News, On Campus, Academics

Remembering Chemistry Professor Larry W. McLaughlin

Chemistry professor Larry W. McLaughlin, who taught at Boston College for 34 years before he died in November, was an “all-around talent,” according to Jianmin Gao.

“He was passionate about pretty much everything,” Gao, a fellow professor of chemistry, said. “He was a great and creative scientist [and] had always been working on the very frontiers of bioorganic chemistry, more specifically relating to nuclear acids.”

McLaughlin began teaching at BC in 1985 after receiving his Ph.D. in biochemistry from the University of Alberta. He served as chair of the chemistry department from 1998 to 2001 before stepping up as University vice provost for research and academic planning from 2010 to 2013. McLaughlin retired from BC in 2019 and battled Parkinson’s disease up until his death, according to Wang.

According to Dunwei Wang, current chair of the chemistry department, McLaughlin served on the space committee at the Merkert Chemistry Center, on which he helped allocate space in the building for research.

“He knew the building in and out,” Wang said. “So he actually really kind of played an instrumental rule in keeping research going by providing proper support and space.”

According to Wang, McLaughlin studied DNA, specifically focusing on the interactions between ligands and proteins.

Gao said McLaughlin was heavily involved in building up the chemical biology subdivision of the chemistry department and that he was a “terrific mentor” for his younger colleagues.

“He really spent a lot of time helping younger colleagues—like myself at that point—to get through the most difficult and perhaps the most confusing times of our career,” Gao said.

Both Wang and Gao said McLaughlin was very knowledgeable and kind. The two said they would have tea or lunch with McLaughlin several times a week.

“We would sit down and then talk for about 15, 20 minutes, sometimes a little longer, sometimes shorter,” Wang said. “This is at least three, five times a week. So through these conversations, we became very close friends.”
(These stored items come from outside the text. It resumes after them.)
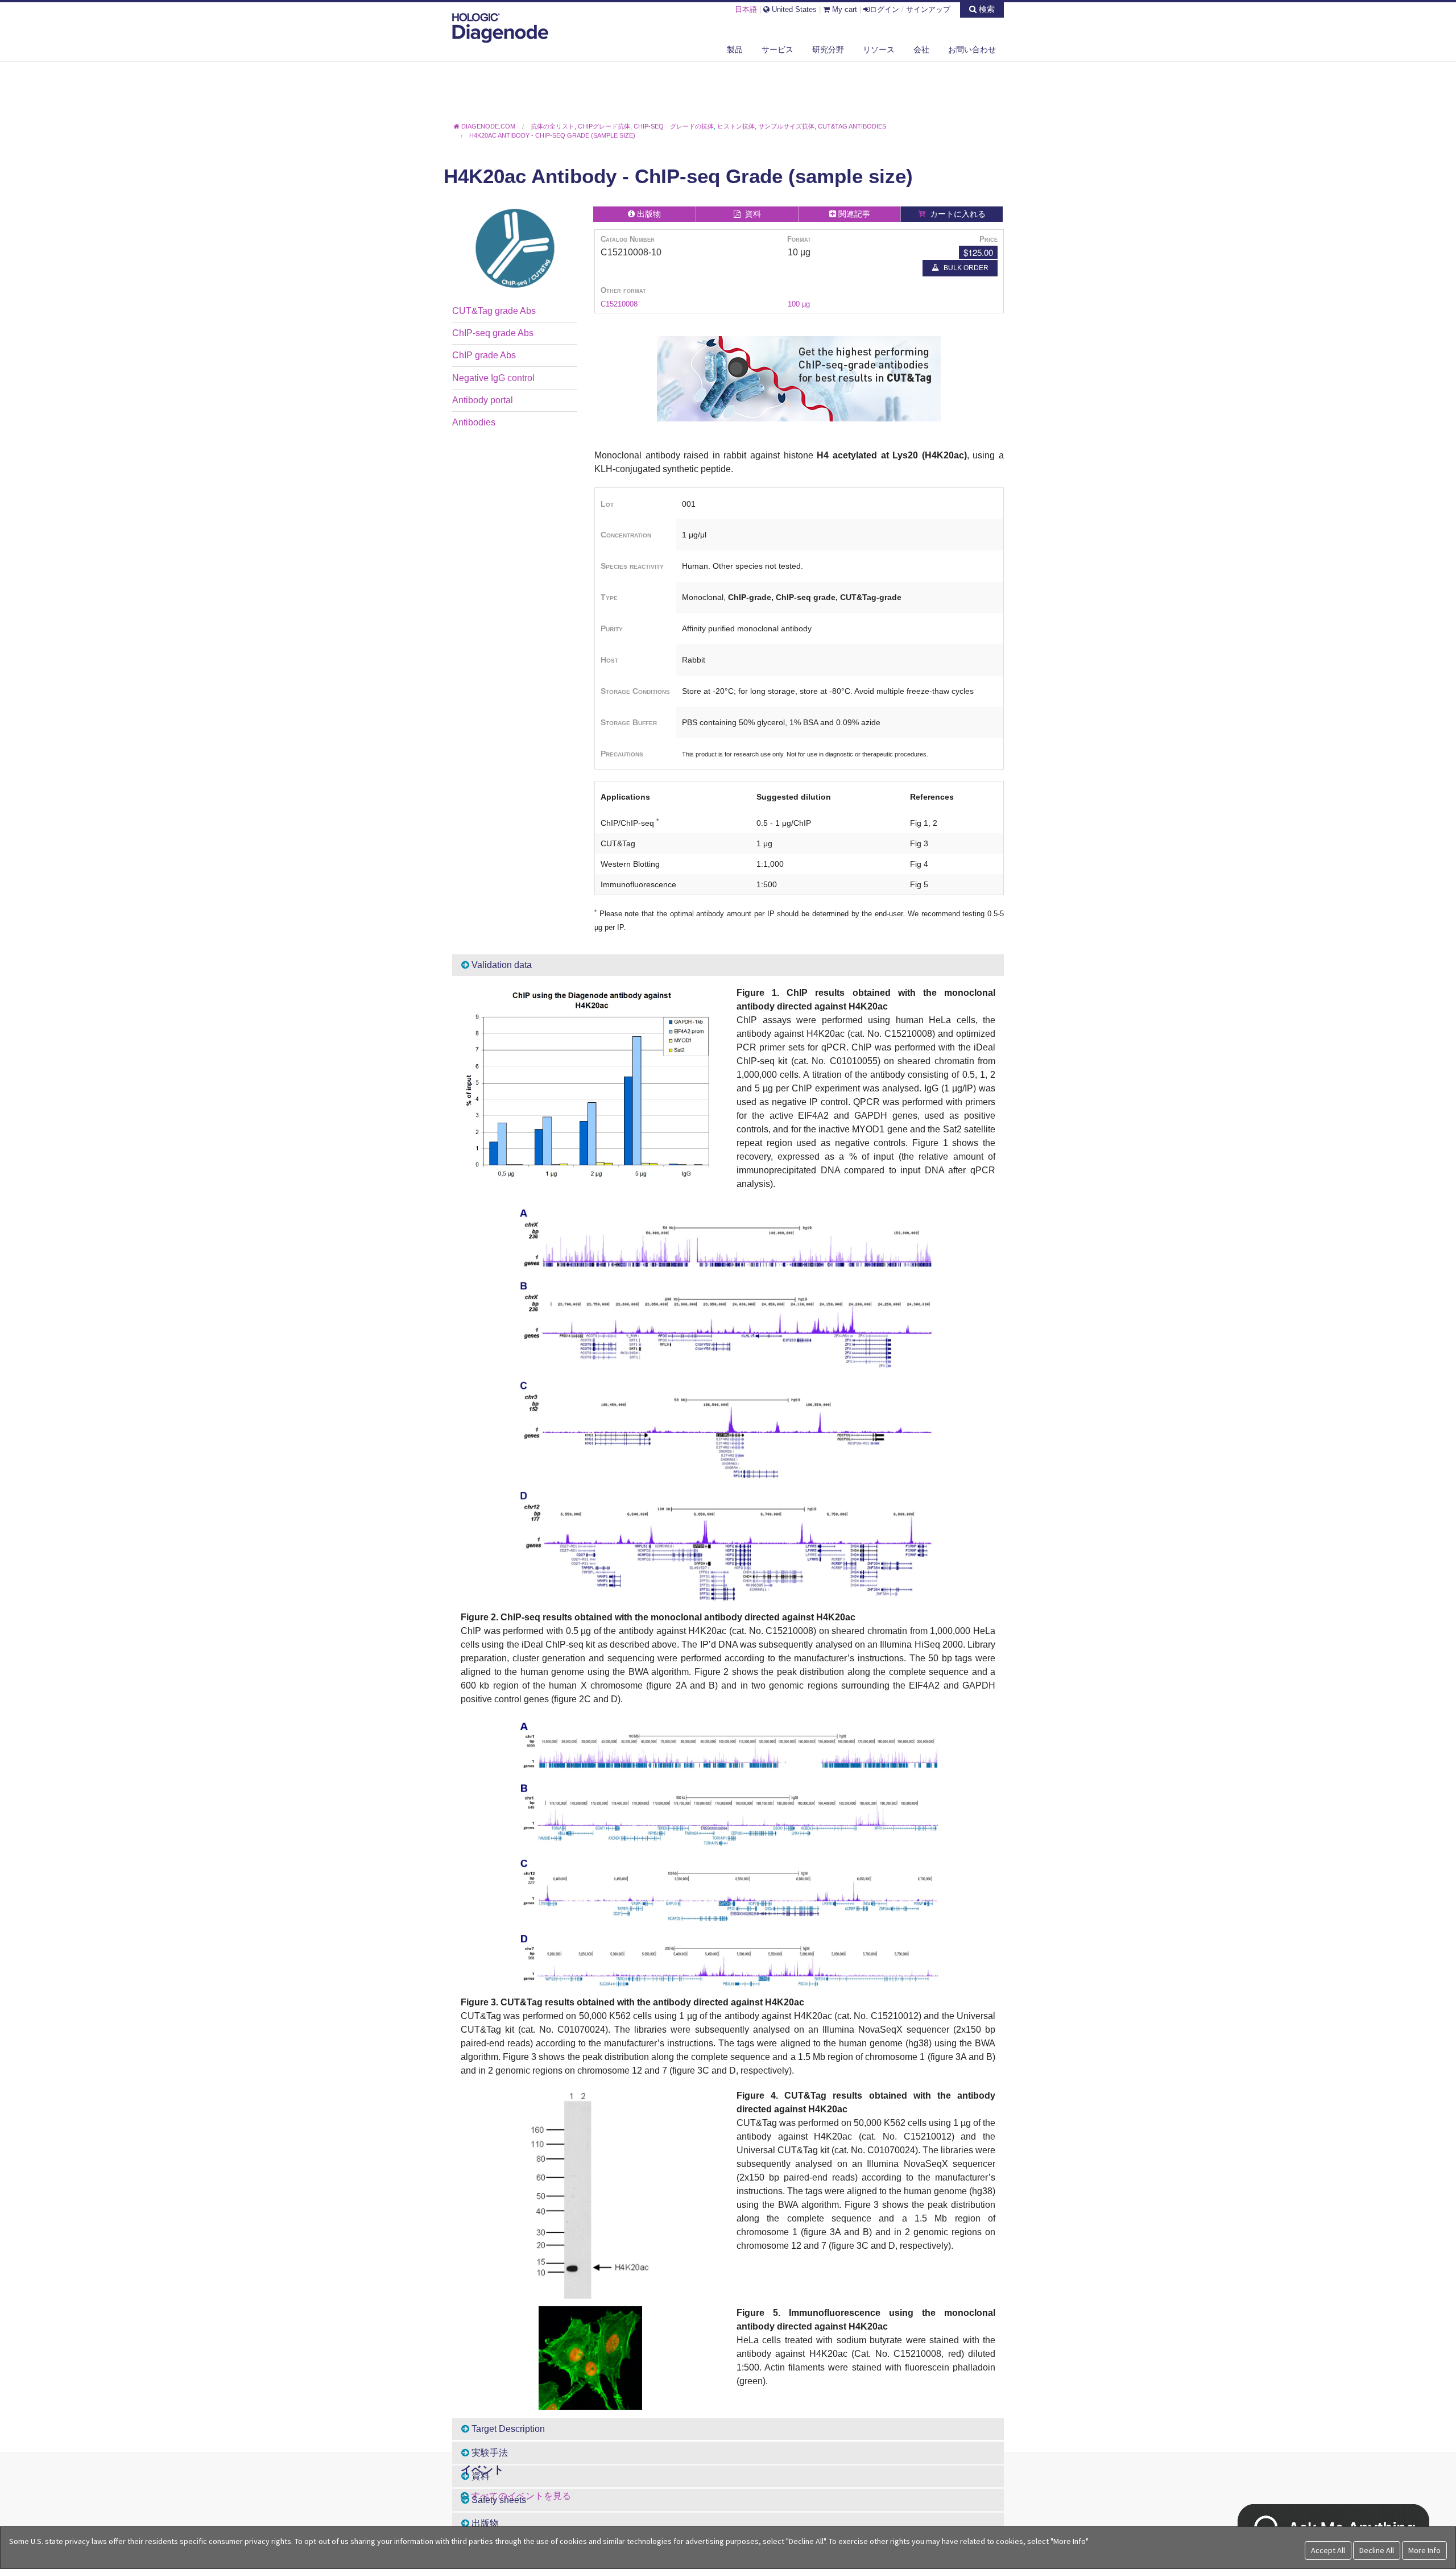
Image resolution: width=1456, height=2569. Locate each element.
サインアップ (928, 9)
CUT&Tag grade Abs (494, 311)
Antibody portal (482, 400)
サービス (777, 49)
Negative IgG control (493, 378)
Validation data (500, 965)
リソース (879, 49)
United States (793, 9)
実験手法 (488, 2453)
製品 (735, 49)
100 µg (799, 304)
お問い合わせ (972, 49)
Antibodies (473, 422)
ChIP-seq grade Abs (492, 333)
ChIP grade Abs (484, 355)
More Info (1424, 2550)
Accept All (1328, 2550)
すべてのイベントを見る (521, 2496)
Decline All (1376, 2550)
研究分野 (828, 49)
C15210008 (619, 304)
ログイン (884, 9)
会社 (921, 49)
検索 (986, 9)
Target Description (507, 2429)
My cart (843, 9)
The last course McLaughlin taught at BC was a natural science core-fulfilling class called Chemistry in the Kitchen.

“His energy and his interests goes beyond just chemistry,” Gao said. “And that’s reflected in his later teaching of Chemistry in the Kitchen and you know, in the marketplace—that course integrated daily life and relevance of chemistry to people’s daily lives.”

Before McLaughlin’s final departure from BC in 2019, the chemistry department held a retirement party for him. Over 100 people attended the party, including a Nobel Prize-winner, according to Gao.

“That was a fantastic celebration of Larry’s career,” Gao said. “Not only the scientists, but his students showed up … close to all of his earlier students showed up to celebrate his mentorship.”

As a senior member of the department, McLaughlin worked well with everyone and helped bring people together, Wang said.

“He was a great departmental citizen, kind of holding the department together,” he said.